With the release of their second album 'Exploding Head' you might have half-expected A Place To Bury Strangers to quieten down a little, take the volume down from 'destructive' to merely 'deafening'. It's not that their sophomore offering sees them swapping walls of noise for twee sensibilities- its still a snarling monster of a record- it just puts a much greater emphasis on subtleties and layers; there is much more to pick out beyond the shriek of distortion.
No such luck. Like fellow brothers-in-amps Part Chimp their sonic assault has only grown in ferocity, bulging out grotesquely like a nuclear mushroom-cloud. It takes them a couple of songs to get into the swing of things, with sound problems ruining the electro-pop in a black-hole of their calling card 'To Fix The Gash In Your Head, but once they do, with strobe lights blazing at a near-infinite BPM, they are entrancing and more than a little terrifying.

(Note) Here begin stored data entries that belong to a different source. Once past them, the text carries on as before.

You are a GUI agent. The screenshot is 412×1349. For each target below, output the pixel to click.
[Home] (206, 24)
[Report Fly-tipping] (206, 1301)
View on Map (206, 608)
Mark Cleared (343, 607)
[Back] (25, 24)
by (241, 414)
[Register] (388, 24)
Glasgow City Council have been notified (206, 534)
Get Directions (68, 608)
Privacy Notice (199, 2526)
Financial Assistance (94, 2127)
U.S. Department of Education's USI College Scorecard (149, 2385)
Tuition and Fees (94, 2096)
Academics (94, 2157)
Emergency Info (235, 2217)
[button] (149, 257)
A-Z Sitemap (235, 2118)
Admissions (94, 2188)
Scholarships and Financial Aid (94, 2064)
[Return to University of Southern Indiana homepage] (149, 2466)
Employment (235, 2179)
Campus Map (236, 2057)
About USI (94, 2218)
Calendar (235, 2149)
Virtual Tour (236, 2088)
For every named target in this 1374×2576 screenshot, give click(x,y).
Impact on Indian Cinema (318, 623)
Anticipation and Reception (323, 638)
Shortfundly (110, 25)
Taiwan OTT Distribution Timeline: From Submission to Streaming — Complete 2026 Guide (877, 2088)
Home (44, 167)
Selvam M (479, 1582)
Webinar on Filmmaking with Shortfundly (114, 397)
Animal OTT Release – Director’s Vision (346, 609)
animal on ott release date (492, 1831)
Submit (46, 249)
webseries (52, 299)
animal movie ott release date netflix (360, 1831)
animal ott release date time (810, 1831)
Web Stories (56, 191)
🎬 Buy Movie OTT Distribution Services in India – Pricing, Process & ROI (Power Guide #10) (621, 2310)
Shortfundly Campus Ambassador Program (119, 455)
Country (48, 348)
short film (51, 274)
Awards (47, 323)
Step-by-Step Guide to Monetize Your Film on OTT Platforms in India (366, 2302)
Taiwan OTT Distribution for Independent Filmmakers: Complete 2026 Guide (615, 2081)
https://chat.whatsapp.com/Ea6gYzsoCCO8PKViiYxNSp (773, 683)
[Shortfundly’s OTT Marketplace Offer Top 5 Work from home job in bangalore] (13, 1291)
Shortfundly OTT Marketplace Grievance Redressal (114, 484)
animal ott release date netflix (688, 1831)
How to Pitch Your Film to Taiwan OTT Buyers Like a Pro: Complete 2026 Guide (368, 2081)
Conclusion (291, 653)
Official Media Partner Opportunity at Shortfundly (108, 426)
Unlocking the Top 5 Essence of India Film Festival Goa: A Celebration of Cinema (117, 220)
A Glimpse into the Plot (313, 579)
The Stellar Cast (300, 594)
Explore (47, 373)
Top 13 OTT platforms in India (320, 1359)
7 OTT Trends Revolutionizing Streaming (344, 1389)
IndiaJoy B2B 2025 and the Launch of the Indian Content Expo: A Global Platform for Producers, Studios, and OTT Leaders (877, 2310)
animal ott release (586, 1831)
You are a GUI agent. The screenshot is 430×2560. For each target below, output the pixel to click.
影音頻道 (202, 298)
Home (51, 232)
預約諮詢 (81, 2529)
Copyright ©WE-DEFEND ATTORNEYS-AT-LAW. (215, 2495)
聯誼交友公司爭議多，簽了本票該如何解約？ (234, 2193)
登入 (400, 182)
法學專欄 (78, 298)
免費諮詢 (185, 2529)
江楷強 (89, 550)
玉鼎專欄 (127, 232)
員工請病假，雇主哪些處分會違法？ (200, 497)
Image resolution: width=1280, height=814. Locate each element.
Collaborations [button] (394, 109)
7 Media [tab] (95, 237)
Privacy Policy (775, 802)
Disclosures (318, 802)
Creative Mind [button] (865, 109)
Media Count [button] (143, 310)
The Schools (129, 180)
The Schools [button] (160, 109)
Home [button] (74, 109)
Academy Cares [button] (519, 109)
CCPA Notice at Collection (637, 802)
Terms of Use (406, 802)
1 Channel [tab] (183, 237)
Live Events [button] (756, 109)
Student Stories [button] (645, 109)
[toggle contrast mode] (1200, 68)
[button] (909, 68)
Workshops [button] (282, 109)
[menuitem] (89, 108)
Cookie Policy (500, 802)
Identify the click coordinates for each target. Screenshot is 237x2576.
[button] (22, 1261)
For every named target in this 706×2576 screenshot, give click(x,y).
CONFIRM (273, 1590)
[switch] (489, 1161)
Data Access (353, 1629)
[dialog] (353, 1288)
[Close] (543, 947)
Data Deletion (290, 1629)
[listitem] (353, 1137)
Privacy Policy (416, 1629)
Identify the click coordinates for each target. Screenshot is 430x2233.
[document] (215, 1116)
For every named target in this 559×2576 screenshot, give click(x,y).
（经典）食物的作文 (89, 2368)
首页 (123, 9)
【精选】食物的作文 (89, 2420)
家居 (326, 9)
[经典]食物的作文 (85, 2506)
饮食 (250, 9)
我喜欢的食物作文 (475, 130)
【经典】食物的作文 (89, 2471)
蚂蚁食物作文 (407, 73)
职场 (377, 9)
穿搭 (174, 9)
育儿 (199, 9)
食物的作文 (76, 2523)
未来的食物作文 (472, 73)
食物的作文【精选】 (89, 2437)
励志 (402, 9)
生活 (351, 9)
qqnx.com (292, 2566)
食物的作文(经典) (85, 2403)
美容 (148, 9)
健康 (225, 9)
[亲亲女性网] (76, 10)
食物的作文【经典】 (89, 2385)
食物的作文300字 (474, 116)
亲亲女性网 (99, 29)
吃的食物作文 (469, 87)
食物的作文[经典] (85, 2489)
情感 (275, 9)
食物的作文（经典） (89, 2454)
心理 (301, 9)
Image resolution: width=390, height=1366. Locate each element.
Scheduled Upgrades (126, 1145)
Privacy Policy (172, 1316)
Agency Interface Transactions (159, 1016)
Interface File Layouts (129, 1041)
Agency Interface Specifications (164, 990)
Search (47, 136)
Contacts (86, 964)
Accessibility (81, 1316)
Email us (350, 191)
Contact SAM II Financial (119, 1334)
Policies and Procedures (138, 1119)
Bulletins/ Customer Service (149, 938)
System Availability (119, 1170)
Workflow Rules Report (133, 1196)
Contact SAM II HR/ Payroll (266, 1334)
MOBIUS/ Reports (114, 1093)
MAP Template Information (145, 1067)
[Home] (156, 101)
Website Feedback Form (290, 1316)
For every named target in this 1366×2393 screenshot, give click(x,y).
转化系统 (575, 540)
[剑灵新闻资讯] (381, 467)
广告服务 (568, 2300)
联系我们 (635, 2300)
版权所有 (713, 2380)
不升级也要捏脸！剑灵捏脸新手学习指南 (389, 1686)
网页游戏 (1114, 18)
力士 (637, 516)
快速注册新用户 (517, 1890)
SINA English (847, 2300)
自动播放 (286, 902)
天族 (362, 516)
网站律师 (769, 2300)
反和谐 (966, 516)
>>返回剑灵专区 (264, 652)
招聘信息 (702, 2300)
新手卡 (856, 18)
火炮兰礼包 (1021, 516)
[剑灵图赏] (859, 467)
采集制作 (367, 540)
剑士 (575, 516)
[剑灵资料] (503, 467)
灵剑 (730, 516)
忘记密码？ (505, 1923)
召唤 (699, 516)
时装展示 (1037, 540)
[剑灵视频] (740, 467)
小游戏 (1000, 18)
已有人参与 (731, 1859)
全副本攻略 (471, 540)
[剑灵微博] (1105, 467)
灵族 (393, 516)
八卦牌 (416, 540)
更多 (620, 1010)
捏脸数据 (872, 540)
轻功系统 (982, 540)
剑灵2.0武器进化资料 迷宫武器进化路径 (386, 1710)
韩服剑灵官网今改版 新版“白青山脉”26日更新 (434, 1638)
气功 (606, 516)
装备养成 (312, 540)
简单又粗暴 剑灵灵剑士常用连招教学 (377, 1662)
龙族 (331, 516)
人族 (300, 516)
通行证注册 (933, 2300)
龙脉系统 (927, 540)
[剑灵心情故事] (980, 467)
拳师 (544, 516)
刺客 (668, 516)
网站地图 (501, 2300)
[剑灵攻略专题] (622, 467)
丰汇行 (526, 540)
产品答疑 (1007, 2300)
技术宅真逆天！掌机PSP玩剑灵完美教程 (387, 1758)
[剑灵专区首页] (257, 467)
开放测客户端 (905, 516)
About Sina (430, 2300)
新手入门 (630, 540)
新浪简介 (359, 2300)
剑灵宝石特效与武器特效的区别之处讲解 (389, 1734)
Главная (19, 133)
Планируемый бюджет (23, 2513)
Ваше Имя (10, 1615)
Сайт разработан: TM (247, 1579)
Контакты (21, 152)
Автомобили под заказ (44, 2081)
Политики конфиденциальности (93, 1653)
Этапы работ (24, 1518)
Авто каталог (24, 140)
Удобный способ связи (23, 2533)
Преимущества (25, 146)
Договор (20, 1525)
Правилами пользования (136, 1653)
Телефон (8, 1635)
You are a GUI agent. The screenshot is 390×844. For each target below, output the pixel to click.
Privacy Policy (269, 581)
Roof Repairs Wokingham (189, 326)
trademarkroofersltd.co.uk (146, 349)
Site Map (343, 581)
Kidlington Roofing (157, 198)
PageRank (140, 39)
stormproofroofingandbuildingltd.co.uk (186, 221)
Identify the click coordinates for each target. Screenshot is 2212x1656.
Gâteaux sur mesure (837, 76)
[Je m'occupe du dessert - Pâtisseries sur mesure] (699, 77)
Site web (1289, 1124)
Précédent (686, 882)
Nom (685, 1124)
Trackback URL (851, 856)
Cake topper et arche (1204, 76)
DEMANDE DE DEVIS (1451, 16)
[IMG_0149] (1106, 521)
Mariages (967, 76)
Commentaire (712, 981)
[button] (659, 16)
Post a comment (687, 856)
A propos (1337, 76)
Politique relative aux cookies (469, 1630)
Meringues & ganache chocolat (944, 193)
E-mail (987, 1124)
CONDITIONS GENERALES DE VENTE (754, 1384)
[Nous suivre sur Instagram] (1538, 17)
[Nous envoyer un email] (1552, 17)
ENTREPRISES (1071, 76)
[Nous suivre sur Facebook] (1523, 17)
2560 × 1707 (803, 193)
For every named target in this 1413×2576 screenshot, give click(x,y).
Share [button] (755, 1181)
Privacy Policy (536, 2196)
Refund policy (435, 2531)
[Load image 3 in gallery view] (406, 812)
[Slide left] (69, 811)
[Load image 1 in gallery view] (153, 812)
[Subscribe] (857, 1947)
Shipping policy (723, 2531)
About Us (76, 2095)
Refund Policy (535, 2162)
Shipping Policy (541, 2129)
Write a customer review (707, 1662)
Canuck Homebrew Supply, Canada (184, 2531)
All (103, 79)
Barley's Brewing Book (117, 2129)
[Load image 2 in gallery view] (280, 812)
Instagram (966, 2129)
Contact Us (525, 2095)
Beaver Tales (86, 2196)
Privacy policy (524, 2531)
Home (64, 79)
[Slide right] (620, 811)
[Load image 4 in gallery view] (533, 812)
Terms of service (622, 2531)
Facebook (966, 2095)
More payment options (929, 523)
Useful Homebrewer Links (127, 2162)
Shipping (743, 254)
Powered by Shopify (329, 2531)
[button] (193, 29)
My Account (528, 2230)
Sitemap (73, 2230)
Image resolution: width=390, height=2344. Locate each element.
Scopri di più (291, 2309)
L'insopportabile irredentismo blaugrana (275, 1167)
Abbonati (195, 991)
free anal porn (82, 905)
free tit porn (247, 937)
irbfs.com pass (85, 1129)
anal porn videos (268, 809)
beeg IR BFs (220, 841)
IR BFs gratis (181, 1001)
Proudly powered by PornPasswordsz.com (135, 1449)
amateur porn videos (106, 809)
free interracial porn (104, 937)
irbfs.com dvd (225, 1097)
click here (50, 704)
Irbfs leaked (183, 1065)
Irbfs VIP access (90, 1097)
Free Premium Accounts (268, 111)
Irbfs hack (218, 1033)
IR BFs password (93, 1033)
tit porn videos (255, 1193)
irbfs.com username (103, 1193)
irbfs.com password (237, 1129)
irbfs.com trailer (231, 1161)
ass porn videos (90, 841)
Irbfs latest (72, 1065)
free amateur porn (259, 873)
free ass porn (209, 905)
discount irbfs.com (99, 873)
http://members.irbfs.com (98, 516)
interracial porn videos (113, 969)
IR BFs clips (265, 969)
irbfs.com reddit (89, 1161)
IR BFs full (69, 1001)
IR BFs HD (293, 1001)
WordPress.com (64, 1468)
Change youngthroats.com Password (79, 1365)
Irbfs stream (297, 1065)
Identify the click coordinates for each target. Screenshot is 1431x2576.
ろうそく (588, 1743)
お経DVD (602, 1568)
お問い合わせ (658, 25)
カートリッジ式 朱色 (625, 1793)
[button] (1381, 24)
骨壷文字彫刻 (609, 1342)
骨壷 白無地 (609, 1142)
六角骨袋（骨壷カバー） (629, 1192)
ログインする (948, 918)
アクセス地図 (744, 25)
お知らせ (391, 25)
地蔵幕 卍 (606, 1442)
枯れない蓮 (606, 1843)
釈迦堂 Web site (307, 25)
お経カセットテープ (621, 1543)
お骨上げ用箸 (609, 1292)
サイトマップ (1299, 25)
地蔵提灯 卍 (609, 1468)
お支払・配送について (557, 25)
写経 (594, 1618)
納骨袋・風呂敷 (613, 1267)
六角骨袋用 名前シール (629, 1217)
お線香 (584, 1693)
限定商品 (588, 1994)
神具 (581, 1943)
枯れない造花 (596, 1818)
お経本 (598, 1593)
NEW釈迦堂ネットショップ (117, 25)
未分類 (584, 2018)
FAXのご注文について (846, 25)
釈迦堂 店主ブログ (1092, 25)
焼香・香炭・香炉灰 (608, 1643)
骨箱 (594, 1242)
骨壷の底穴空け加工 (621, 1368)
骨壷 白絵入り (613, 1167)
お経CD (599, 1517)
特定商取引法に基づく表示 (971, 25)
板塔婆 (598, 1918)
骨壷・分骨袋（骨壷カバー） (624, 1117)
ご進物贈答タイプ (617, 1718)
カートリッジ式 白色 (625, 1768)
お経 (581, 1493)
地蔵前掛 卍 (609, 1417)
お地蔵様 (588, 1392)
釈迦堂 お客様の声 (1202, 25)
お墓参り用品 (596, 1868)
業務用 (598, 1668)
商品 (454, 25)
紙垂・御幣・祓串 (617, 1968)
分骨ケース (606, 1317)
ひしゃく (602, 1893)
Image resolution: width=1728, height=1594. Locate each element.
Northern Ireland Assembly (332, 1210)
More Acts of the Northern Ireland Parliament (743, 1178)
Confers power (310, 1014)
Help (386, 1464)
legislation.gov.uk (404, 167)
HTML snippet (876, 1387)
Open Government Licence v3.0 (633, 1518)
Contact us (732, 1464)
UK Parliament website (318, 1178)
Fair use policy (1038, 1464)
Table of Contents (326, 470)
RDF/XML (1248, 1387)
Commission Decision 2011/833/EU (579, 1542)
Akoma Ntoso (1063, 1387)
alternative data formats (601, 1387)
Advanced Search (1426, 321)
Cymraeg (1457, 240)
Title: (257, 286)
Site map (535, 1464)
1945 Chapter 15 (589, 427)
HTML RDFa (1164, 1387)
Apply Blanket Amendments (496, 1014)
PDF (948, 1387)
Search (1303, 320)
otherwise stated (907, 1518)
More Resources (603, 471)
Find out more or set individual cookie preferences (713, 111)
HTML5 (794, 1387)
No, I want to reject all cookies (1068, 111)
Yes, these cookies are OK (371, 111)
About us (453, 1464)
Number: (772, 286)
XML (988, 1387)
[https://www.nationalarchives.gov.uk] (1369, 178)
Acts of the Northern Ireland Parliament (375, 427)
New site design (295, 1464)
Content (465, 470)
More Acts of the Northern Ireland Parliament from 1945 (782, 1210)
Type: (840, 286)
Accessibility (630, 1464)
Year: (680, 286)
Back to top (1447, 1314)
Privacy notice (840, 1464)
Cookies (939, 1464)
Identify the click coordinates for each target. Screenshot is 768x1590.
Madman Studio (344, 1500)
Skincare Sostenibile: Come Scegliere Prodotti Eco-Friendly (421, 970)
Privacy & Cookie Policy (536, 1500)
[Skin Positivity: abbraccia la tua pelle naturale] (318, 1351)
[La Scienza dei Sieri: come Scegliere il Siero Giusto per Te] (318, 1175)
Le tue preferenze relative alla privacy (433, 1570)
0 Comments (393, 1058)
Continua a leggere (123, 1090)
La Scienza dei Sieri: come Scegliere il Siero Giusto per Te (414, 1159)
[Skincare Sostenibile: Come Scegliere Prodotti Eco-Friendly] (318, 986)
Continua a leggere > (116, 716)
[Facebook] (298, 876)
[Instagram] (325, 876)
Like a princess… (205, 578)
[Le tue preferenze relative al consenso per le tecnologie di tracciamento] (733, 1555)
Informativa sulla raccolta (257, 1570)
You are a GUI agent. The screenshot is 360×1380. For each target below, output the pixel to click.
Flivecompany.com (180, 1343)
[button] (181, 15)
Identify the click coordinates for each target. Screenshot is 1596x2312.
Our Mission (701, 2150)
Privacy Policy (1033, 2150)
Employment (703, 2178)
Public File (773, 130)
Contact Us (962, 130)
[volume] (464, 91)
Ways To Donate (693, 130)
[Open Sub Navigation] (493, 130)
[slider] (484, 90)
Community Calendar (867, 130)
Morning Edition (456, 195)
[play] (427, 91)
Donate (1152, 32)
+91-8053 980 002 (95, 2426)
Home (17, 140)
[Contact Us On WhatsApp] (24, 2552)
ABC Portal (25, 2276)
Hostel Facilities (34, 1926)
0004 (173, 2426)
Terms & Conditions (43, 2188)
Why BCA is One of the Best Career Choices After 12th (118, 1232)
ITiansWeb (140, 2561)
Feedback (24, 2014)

Many will dismiss them as mere shoegaze revivalists, rehashers pushing a formula through further waves of effects, but there is so much more to the New York four-piece than that. Whereas My Bloody Valentine and the like hypnotised and, beyond their own 'holocaust', filed down their own maelstroms to an almost edgeless ambience A Place To Bury Strangers are nothing if not gritty and bare-knuckled. Strip away the sonics and you would be left with a white-eyed punk beast playing with the corpse of discarded drum machines and eyes-down hooks that wouldn't sound out of place in the hands of New Order or Depeche Mode.
Like any moments of anything pure there are downsides; the dull throb and searing earache of a white-noise hangover, not to mention the aching realisation that 99% of live sets are redundant by comparison, but the sheer thrill of being lost in their half-hour onslaught is more than worth the repercussions.